- _What is required_: For each record that follows, write out an identical copy.

(Extracted records)

※

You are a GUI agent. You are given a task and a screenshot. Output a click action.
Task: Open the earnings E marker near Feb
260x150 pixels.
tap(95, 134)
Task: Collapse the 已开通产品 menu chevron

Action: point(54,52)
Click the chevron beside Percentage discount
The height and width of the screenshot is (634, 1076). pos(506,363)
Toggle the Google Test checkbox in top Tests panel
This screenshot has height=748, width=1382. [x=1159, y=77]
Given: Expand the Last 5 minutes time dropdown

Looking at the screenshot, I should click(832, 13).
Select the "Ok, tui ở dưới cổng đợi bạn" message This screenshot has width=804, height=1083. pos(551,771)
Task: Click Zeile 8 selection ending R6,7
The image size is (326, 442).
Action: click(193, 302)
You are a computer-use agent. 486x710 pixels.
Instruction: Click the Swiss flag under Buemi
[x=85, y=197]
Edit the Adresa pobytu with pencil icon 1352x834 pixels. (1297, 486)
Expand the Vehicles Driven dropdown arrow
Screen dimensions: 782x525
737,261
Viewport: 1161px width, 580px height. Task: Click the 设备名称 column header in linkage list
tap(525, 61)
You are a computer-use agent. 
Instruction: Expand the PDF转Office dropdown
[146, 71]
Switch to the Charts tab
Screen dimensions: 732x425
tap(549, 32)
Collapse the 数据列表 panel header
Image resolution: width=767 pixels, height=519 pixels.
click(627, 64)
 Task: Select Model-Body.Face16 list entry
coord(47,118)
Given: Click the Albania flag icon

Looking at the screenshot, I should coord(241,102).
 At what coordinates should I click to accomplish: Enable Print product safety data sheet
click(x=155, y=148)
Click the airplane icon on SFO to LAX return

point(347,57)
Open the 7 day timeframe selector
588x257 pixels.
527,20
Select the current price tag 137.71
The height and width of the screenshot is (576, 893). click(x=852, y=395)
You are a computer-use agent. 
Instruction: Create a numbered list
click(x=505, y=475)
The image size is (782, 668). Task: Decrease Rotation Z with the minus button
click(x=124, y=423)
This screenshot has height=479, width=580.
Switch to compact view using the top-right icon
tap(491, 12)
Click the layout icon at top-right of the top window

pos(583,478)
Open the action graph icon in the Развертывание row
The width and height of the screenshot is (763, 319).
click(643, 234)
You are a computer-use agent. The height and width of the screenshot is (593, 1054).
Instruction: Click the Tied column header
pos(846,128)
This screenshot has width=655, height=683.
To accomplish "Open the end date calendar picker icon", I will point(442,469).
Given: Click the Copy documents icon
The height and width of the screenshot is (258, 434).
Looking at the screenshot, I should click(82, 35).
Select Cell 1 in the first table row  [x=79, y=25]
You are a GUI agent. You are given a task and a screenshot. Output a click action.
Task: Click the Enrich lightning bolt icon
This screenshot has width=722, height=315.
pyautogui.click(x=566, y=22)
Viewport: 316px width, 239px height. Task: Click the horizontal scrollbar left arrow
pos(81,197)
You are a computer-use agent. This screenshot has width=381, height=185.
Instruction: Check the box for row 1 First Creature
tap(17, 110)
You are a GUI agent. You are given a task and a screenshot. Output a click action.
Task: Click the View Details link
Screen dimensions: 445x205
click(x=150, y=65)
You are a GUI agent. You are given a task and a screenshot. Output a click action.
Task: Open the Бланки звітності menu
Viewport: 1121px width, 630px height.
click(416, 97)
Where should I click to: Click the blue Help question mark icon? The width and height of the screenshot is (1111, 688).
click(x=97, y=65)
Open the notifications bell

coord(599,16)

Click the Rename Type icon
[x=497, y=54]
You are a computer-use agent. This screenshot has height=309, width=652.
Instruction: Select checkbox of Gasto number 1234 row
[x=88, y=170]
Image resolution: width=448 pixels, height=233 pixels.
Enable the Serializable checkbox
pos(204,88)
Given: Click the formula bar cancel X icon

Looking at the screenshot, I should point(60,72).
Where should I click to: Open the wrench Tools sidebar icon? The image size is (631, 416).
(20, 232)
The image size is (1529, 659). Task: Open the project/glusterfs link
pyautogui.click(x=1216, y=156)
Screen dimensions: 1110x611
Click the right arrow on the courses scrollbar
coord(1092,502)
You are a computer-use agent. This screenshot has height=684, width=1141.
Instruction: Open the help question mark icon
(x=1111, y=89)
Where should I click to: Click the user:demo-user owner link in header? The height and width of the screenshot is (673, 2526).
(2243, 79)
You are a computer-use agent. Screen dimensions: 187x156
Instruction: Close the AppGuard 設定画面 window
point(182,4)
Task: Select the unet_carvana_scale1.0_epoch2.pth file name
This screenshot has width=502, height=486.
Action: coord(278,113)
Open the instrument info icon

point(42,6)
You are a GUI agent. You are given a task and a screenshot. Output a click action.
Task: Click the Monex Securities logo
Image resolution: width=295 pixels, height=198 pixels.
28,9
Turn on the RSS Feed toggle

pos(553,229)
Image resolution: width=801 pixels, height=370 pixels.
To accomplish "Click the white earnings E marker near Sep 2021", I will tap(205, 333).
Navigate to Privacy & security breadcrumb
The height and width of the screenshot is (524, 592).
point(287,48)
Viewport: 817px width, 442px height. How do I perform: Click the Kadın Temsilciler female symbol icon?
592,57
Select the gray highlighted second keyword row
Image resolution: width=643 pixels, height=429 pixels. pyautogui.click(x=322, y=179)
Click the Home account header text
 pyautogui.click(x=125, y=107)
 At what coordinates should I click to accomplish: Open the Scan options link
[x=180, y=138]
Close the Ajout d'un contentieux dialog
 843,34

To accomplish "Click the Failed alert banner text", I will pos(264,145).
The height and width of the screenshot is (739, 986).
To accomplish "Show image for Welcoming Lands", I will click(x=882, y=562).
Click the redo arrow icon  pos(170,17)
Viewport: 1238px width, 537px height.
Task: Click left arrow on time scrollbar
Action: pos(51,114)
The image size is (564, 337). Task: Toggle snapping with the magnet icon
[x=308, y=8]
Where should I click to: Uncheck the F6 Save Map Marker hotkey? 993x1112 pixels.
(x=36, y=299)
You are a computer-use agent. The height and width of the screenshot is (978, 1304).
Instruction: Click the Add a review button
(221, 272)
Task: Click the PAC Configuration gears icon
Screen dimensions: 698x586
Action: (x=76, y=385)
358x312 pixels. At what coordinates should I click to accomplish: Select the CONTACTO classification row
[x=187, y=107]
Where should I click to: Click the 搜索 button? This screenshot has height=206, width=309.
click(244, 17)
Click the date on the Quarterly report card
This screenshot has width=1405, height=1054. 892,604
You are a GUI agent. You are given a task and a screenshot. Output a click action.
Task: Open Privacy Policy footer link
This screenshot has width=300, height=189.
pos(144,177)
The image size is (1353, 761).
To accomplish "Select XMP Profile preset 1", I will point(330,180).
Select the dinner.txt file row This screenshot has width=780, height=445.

※

- _Your solution_:
You are a GUI agent. You are given a task and a screenshot. Output a click action.
Task: Open the earnings E marker near Feb
260x150 pixels.
tap(95, 134)
Task: Collapse the 已开通产品 menu chevron

Action: point(54,52)
Click the chevron beside Percentage discount
The height and width of the screenshot is (634, 1076). pos(506,363)
Toggle the Google Test checkbox in top Tests panel
This screenshot has height=748, width=1382. [x=1159, y=77]
Given: Expand the Last 5 minutes time dropdown

Looking at the screenshot, I should click(832, 13).
Select the "Ok, tui ở dưới cổng đợi bạn" message This screenshot has width=804, height=1083. pos(551,771)
Task: Click Zeile 8 selection ending R6,7
The image size is (326, 442).
Action: click(193, 302)
You are a computer-use agent. 486x710 pixels.
Instruction: Click the Swiss flag under Buemi
[x=85, y=197]
Edit the Adresa pobytu with pencil icon 1352x834 pixels. (1297, 486)
Expand the Vehicles Driven dropdown arrow
Screen dimensions: 782x525
737,261
Viewport: 1161px width, 580px height. Task: Click the 设备名称 column header in linkage list
tap(525, 61)
You are a computer-use agent. 
Instruction: Expand the PDF转Office dropdown
[146, 71]
Switch to the Charts tab
Screen dimensions: 732x425
tap(549, 32)
Collapse the 数据列表 panel header
Image resolution: width=767 pixels, height=519 pixels.
click(627, 64)
 Task: Select Model-Body.Face16 list entry
coord(47,118)
Given: Click the Albania flag icon

Looking at the screenshot, I should coord(241,102).
 At what coordinates should I click to accomplish: Enable Print product safety data sheet
click(x=155, y=148)
Click the airplane icon on SFO to LAX return

point(347,57)
Open the 7 day timeframe selector
588x257 pixels.
527,20
Select the current price tag 137.71
The height and width of the screenshot is (576, 893). click(x=852, y=395)
You are a computer-use agent. 
Instruction: Create a numbered list
click(x=505, y=475)
The image size is (782, 668). Task: Decrease Rotation Z with the minus button
click(x=124, y=423)
This screenshot has height=479, width=580.
Switch to compact view using the top-right icon
tap(491, 12)
Click the layout icon at top-right of the top window

pos(583,478)
Open the action graph icon in the Развертывание row
The width and height of the screenshot is (763, 319).
click(643, 234)
You are a computer-use agent. The height and width of the screenshot is (593, 1054).
Instruction: Click the Tied column header
pos(846,128)
This screenshot has width=655, height=683.
To accomplish "Open the end date calendar picker icon", I will point(442,469).
Given: Click the Copy documents icon
The height and width of the screenshot is (258, 434).
Looking at the screenshot, I should click(82, 35).
Select Cell 1 in the first table row  [x=79, y=25]
You are a GUI agent. You are given a task and a screenshot. Output a click action.
Task: Click the Enrich lightning bolt icon
This screenshot has width=722, height=315.
pyautogui.click(x=566, y=22)
Viewport: 316px width, 239px height. Task: Click the horizontal scrollbar left arrow
pos(81,197)
You are a computer-use agent. This screenshot has width=381, height=185.
Instruction: Check the box for row 1 First Creature
tap(17, 110)
You are a GUI agent. You are given a task and a screenshot. Output a click action.
Task: Click the View Details link
Screen dimensions: 445x205
click(x=150, y=65)
You are a GUI agent. You are given a task and a screenshot. Output a click action.
Task: Open the Бланки звітності menu
Viewport: 1121px width, 630px height.
click(416, 97)
Where should I click to: Click the blue Help question mark icon? The width and height of the screenshot is (1111, 688).
click(x=97, y=65)
Open the notifications bell

coord(599,16)

Click the Rename Type icon
[x=497, y=54]
You are a computer-use agent. This screenshot has height=309, width=652.
Instruction: Select checkbox of Gasto number 1234 row
[x=88, y=170]
Image resolution: width=448 pixels, height=233 pixels.
Enable the Serializable checkbox
pos(204,88)
Given: Click the formula bar cancel X icon

Looking at the screenshot, I should point(60,72).
Where should I click to: Open the wrench Tools sidebar icon? The image size is (631, 416).
(20, 232)
The image size is (1529, 659). Task: Open the project/glusterfs link
pyautogui.click(x=1216, y=156)
Screen dimensions: 1110x611
Click the right arrow on the courses scrollbar
coord(1092,502)
You are a computer-use agent. This screenshot has height=684, width=1141.
Instruction: Open the help question mark icon
(x=1111, y=89)
Where should I click to: Click the user:demo-user owner link in header? The height and width of the screenshot is (673, 2526).
(2243, 79)
You are a computer-use agent. Screen dimensions: 187x156
Instruction: Close the AppGuard 設定画面 window
point(182,4)
Task: Select the unet_carvana_scale1.0_epoch2.pth file name
This screenshot has width=502, height=486.
Action: coord(278,113)
Open the instrument info icon

point(42,6)
You are a GUI agent. You are given a task and a screenshot. Output a click action.
Task: Click the Monex Securities logo
Image resolution: width=295 pixels, height=198 pixels.
28,9
Turn on the RSS Feed toggle

pos(553,229)
Image resolution: width=801 pixels, height=370 pixels.
To accomplish "Click the white earnings E marker near Sep 2021", I will tap(205, 333).
Navigate to Privacy & security breadcrumb
The height and width of the screenshot is (524, 592).
point(287,48)
Viewport: 817px width, 442px height. How do I perform: Click the Kadın Temsilciler female symbol icon?
592,57
Select the gray highlighted second keyword row
Image resolution: width=643 pixels, height=429 pixels. pyautogui.click(x=322, y=179)
Click the Home account header text
 pyautogui.click(x=125, y=107)
 At what coordinates should I click to accomplish: Open the Scan options link
[x=180, y=138]
Close the Ajout d'un contentieux dialog
 843,34

To accomplish "Click the Failed alert banner text", I will pos(264,145).
The height and width of the screenshot is (739, 986).
To accomplish "Show image for Welcoming Lands", I will click(x=882, y=562).
Click the redo arrow icon  pos(170,17)
Viewport: 1238px width, 537px height.
Task: Click left arrow on time scrollbar
Action: pos(51,114)
The image size is (564, 337). Task: Toggle snapping with the magnet icon
[x=308, y=8]
Where should I click to: Uncheck the F6 Save Map Marker hotkey? 993x1112 pixels.
(x=36, y=299)
You are a computer-use agent. The height and width of the screenshot is (978, 1304).
Instruction: Click the Add a review button
(221, 272)
Task: Click the PAC Configuration gears icon
Screen dimensions: 698x586
Action: (x=76, y=385)
358x312 pixels. At what coordinates should I click to accomplish: Select the CONTACTO classification row
[x=187, y=107]
Where should I click to: Click the 搜索 button? This screenshot has height=206, width=309.
click(244, 17)
Click the date on the Quarterly report card
This screenshot has width=1405, height=1054. 892,604
You are a GUI agent. You are given a task and a screenshot. Output a click action.
Task: Open Privacy Policy footer link
This screenshot has width=300, height=189.
pos(144,177)
The image size is (1353, 761).
To accomplish "Select XMP Profile preset 1", I will point(330,180).
Select the dinner.txt file row This screenshot has width=780, height=445.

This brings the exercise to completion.